Most of the time expectations specify literal parameter values that are compared for equality against the actual parameters of invoked methods. As a rule of thumb, use equal for value objects and same for behavioural objects.
jMock – jMock 2 Cheat Sheet
A Mockery represents the context of the object under test: The argument is not null. The following code specifies that the method “doSomething” must be called with a string that contains the text “hello” and the text “world”. The equalTo constraint uses the equals method of the expected value to compare the expected and actual values for equality.
Composite matchers are themselves matchers and can therefore be further composed.

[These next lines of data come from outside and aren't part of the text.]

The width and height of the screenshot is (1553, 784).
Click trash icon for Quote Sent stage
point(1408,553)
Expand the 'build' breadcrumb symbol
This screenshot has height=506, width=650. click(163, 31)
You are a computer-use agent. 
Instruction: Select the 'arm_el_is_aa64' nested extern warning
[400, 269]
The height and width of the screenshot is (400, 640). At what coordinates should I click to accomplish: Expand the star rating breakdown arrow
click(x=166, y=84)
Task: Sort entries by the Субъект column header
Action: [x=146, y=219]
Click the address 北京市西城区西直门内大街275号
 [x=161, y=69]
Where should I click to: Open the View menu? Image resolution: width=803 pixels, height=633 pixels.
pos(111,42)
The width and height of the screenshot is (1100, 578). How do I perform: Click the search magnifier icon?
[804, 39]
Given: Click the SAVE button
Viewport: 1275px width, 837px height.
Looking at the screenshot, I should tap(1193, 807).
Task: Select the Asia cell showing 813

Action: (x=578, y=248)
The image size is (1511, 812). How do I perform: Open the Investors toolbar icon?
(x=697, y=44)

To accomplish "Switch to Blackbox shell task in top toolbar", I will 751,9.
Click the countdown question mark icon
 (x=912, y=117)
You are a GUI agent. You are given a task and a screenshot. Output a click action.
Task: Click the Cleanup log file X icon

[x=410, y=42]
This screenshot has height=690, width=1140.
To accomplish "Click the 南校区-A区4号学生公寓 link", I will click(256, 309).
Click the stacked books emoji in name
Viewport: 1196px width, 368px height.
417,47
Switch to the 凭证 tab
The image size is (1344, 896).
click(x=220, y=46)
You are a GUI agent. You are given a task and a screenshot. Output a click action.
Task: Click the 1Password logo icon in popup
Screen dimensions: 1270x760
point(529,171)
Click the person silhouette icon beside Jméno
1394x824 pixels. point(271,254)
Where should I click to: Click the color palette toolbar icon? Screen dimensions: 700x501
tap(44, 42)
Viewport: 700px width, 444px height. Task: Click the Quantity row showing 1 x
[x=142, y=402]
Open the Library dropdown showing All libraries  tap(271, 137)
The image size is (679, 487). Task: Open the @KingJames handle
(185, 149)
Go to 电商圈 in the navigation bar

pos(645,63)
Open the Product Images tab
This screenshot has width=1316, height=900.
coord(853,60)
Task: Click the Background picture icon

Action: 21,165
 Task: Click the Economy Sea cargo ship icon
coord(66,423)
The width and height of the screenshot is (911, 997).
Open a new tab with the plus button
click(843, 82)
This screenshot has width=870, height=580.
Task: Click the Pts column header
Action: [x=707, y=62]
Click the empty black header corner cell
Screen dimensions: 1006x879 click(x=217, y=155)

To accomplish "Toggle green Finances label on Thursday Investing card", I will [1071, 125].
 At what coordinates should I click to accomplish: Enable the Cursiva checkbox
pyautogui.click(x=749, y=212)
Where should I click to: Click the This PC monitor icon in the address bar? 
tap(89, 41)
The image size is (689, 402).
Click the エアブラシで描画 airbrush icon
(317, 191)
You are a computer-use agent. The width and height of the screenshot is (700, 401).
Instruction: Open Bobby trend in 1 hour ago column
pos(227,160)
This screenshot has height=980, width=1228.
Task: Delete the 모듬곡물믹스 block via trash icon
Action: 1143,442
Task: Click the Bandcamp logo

The Subscriber interface looks like this: Cheat sheet says that: JUnit 3 JUnit 4 Other. States are used to constrain invocations to occur only when a condition is true.
junit – JMock expectations oneOf VS one difference – Stack Overflow
But the exactly one aka exactly 1. The argument matches one of the Matchers m 1 to m n.
The question is if there is any difference between this keywords or it means equaly the same thing. The type argument is required to force Java to type-check the argument at compile time. Judicious use of the any constraint ensure that your tests are flexible and do not require constant maintenance when tested code changes. The following clauses constrain invocations to occur within specific states and define how an invocation will change the current state of a state machine.
The following code specifies that the method “doSomething” will be called with one argument of value 1 plus or minus 0. Take a look at source code of AbstractExpectations.
To expect a sequence of invocations, write the expectations in order and add the inSequence sequence clause to each one. Tests written with JUnit 3 can extend MockObjectTestCase, in which case they don’t need to explictly create or refer to the context. The invocation is expected at least min times and at most max times.
The jMock Cookbook
An expectations block can contain any number of expectations. The stringContaining matcher is especially useful for testing string contents but isolating tests from the exact details of punctuation and formatting.
The invocation is not syeet at all.
Except for the invocation count and the mock object, all clauses are optional. Null values are checked beforehand, so it is safe to specify equal null or apply the matcher to a null actual value. ERRORwith stringContaining “sqrt” ; Loose parameter constraints are defined by specifying matchers for each parameter.
An invocation can be constrained to occur during a state of one more more state machines. The not matcher specifies that the actual argument must not match a given matcher.
Next we define expectations 1 on the mock Subscriber that specify the methods that we expect to be called upon it during the test run.